Ode to Death, H. 144, Op. 38, is a musical composition for chorus and orchestra written by English composer Gustav Holst (1874–1934) in 1919. It is a setting of a passage from Walt Whitman's 1865 elegy When Lilacs Last in the Dooryard Bloom'd, which was written to mourn the death of American president Abraham Lincoln.

After World War I, Gustav Holst turned to the last section of Whitman's elegy to mourn friends killed in the war in composing his Ode to Death.
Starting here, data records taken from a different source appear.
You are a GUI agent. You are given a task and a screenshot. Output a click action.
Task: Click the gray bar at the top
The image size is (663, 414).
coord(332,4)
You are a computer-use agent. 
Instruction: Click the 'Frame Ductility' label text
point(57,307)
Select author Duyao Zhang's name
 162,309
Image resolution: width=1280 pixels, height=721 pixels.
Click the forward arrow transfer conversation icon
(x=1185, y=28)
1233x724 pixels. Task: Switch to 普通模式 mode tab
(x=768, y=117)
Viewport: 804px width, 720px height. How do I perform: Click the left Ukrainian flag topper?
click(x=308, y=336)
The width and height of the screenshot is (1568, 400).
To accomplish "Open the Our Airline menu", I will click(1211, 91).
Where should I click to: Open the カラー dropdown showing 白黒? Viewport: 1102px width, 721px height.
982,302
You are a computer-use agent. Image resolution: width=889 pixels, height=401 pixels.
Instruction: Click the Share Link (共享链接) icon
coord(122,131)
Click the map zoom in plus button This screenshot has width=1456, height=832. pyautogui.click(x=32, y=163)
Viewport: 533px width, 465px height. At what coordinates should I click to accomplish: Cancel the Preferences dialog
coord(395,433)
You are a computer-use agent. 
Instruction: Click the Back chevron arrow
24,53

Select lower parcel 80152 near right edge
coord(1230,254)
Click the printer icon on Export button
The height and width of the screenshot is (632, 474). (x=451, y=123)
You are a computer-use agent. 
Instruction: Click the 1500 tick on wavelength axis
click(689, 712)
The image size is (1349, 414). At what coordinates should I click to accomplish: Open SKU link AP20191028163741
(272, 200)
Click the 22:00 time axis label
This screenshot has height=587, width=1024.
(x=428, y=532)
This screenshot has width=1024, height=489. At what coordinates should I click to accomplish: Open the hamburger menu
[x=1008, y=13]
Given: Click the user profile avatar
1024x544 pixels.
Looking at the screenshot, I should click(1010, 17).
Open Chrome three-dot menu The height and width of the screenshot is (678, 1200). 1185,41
Holst saw Whitman "as a New World prophet of tolerance and internationalism as well as a new breed of mystic whose transcendentalism offered an antidote to encrusted Victorianism." Sullivan also says, "Holst invests Whitman's vision of 'lovely and soothing death' with luminous open chords that suggest a sense of infinite space....Holst is interested here in indeterminacy, a feeling of the infinite, not in predictability and closure."

In the Ode to Death, the quiet, resigned mood is seen by Matthews as an "abrupt volte-face" after the life-enhancing spirituality of the Hymn. Imogen Holst believed the Ode expressed Holst's private attitude to death. According to fellow composers Ralph Vaughan Williams and Ernest Walker it is considered by many to be Holst's most beautiful choral work.